I can't kill or have sex with Ben Franklin, yall. |
Dear McFartnuggets: Benjamin Franklin, A zombie, and Chester Cheetoh. You gotta marry one, fuck one, and kill one. What do you do? -- Catherine from Rhode Island
Dear Catherine:
Wow that's a tough one again, but it seems eerily reminiscent of the one where you gave me Darth Vader, a corpse, and Garfield. First there's a respected historical figure, then a lifeless body, then an orange cat. This pattern disturbs me as it leaves me with no good choices. You could throw in a living woman, but then I guess that would make it a lot easier. I see what you're doing here. Fine, I'll play your game.
Clearly I'm not going to bang Ben Franklin. Marrying him is the only choice. I'm assuming you're talking about a living Franklin in his prime so that wouldn't be so bad. It would actually kinda be cool to live with the dude. Who knows what he might invent in today's age.
Now comes the hard part. The zombie. How can you kill something that isn't alive and hoe can you have sex with it without getting bitten? And as far as Chester Cheetoh is concerned, fornicating with that character would just be weird. He seems like a cool cat, but I'm not making love to a cartoon cheetah.

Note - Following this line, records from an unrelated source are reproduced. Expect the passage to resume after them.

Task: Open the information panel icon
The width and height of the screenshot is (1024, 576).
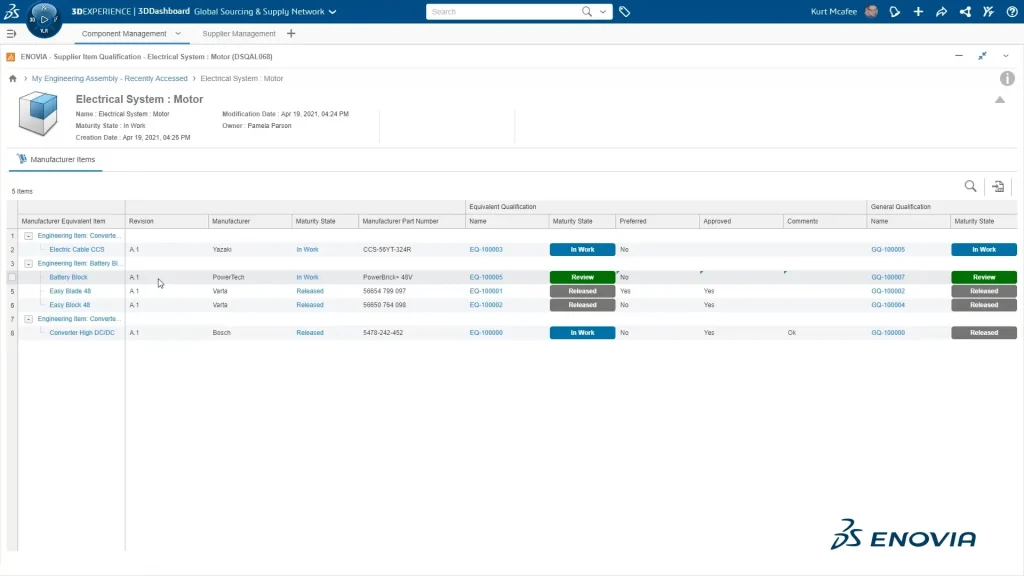Action: click(1007, 78)
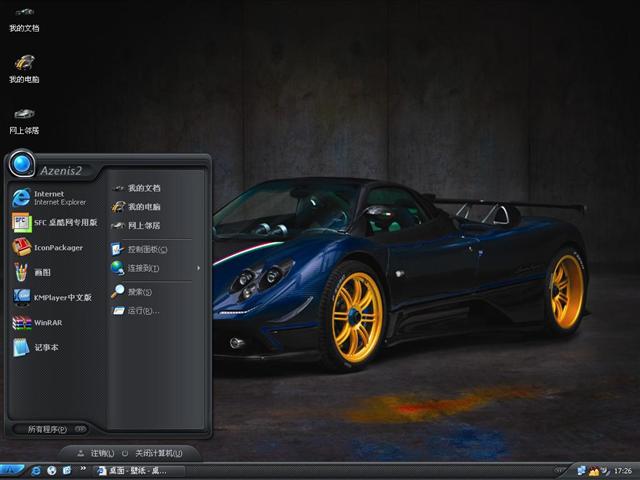Click the 注销 log off button
The image size is (640, 480).
[x=96, y=453]
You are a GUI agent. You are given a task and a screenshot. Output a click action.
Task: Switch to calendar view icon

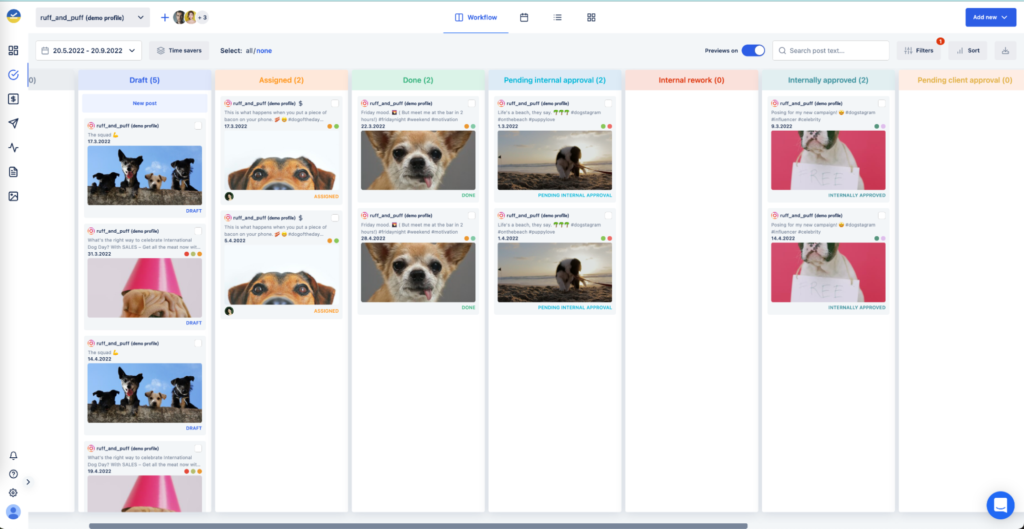pyautogui.click(x=524, y=17)
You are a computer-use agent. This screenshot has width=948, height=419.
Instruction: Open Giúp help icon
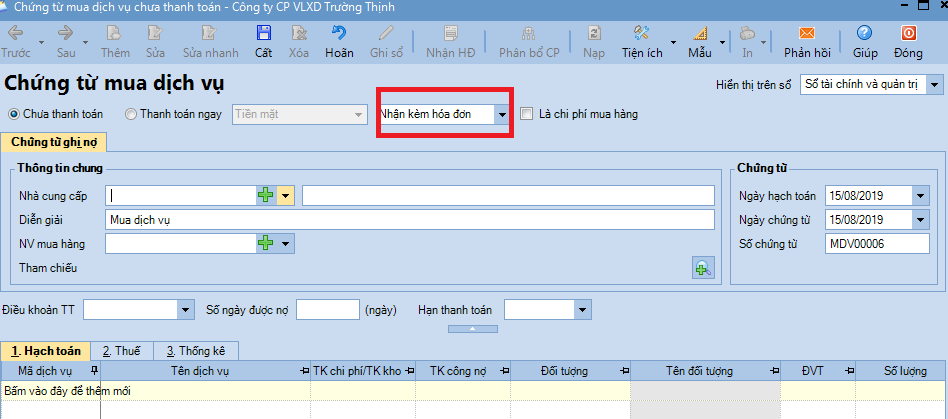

I would have intercourse with the zombie with a Hannibal Lecter mask on. I mean the zombie is wearing the mask, let's not make this weird. The zombie will have the mask on so it can't bite me and while this would probably be a horrific experience that would screw me up for life, I would do it because if I kill Chester Cheetoh then Cheetohs loses some of its appeal and maybe that's a small step toward fighting childhood obesity in America. That's right, I'd fuck a zombie to save children from being fat. Does that make me a hero? Only if I actually do it and I hope I won't.